— START —
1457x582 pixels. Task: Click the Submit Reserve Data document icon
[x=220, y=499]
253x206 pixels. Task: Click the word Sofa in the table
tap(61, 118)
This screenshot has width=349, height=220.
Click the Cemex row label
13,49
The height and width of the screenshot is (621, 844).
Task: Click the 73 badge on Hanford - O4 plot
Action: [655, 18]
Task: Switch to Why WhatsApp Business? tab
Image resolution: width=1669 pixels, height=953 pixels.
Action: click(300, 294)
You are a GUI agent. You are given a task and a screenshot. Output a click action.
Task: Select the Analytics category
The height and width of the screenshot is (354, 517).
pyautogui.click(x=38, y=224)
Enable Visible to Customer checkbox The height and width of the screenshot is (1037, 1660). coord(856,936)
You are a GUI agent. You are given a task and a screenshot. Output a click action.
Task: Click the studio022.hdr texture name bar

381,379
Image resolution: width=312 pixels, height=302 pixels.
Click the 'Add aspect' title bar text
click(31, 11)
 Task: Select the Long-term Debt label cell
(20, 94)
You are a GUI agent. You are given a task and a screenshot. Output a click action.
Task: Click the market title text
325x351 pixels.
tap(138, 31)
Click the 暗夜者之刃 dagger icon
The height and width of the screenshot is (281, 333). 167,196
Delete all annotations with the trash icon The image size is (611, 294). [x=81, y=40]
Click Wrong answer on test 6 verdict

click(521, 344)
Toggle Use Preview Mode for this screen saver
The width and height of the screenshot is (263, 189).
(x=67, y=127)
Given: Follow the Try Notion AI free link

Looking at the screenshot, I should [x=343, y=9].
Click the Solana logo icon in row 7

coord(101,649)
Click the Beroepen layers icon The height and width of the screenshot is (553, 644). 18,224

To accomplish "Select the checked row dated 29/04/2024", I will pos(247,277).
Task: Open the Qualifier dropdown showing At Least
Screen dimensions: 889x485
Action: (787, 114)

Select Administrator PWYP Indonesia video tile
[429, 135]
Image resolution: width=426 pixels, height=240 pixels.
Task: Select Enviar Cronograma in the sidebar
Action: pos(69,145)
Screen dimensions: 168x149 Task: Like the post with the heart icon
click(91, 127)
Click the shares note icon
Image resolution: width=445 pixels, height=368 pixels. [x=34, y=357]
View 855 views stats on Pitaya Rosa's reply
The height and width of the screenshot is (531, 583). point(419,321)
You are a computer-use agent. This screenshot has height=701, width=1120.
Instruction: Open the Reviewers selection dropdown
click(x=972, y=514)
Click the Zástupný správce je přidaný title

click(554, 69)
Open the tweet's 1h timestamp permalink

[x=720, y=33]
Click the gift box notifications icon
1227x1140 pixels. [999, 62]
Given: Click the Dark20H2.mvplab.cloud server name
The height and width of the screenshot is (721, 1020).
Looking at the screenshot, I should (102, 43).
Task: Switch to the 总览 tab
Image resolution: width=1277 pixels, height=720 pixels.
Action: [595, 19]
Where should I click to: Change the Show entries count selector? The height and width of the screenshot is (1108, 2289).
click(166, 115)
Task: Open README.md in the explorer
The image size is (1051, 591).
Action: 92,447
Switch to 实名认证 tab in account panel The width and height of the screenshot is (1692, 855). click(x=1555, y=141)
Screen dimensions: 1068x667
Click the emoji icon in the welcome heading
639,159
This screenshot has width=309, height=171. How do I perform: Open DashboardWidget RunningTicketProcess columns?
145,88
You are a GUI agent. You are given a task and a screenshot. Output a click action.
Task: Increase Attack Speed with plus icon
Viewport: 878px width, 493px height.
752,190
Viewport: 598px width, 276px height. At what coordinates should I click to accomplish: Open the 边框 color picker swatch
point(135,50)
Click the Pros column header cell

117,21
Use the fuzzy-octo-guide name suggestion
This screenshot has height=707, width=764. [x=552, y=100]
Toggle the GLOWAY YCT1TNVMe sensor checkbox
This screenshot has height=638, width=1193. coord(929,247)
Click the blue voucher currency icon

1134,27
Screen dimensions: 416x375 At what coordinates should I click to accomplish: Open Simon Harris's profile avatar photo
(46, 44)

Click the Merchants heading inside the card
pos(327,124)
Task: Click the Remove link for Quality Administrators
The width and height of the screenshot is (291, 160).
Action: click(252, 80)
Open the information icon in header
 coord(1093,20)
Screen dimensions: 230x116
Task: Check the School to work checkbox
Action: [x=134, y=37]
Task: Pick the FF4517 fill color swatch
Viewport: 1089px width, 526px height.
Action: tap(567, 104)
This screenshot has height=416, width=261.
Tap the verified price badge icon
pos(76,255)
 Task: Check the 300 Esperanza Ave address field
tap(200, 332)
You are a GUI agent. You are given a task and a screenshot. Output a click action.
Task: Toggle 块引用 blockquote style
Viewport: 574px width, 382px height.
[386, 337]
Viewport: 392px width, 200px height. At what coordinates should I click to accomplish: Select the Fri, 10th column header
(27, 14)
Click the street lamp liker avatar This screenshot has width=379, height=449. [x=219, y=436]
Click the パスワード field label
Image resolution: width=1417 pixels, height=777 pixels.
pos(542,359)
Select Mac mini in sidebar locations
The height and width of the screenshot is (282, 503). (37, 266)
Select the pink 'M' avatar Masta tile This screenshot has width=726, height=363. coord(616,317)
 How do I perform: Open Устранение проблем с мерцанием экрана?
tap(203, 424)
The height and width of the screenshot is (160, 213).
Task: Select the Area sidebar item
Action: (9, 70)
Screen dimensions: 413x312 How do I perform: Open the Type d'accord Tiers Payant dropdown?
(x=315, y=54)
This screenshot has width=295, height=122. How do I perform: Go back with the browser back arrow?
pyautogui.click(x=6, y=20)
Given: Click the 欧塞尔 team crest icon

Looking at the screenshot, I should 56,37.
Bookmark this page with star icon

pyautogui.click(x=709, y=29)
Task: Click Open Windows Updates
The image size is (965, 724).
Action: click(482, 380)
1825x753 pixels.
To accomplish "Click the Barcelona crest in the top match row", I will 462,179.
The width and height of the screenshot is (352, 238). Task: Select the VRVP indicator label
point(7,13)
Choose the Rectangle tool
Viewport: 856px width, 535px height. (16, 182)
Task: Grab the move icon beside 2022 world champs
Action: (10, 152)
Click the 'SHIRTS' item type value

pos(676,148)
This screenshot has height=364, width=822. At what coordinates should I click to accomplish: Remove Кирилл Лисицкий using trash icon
— END —
(What you have to do): Copy out word for word the rows above that run from the line containing "This screenshot has width=309, height=171." through the line containing "pos(327,124)", with both of those lines included.

(Full response):
This screenshot has width=309, height=171. How do I perform: Open DashboardWidget RunningTicketProcess columns?
145,88
You are a GUI agent. You are given a task and a screenshot. Output a click action.
Task: Increase Attack Speed with plus icon
Viewport: 878px width, 493px height.
752,190
Viewport: 598px width, 276px height. At what coordinates should I click to accomplish: Open the 边框 color picker swatch
point(135,50)
Click the Pros column header cell

117,21
Use the fuzzy-octo-guide name suggestion
This screenshot has height=707, width=764. [x=552, y=100]
Toggle the GLOWAY YCT1TNVMe sensor checkbox
This screenshot has height=638, width=1193. coord(929,247)
Click the blue voucher currency icon

1134,27
Screen dimensions: 416x375 At what coordinates should I click to accomplish: Open Simon Harris's profile avatar photo
(46, 44)

Click the Merchants heading inside the card
pos(327,124)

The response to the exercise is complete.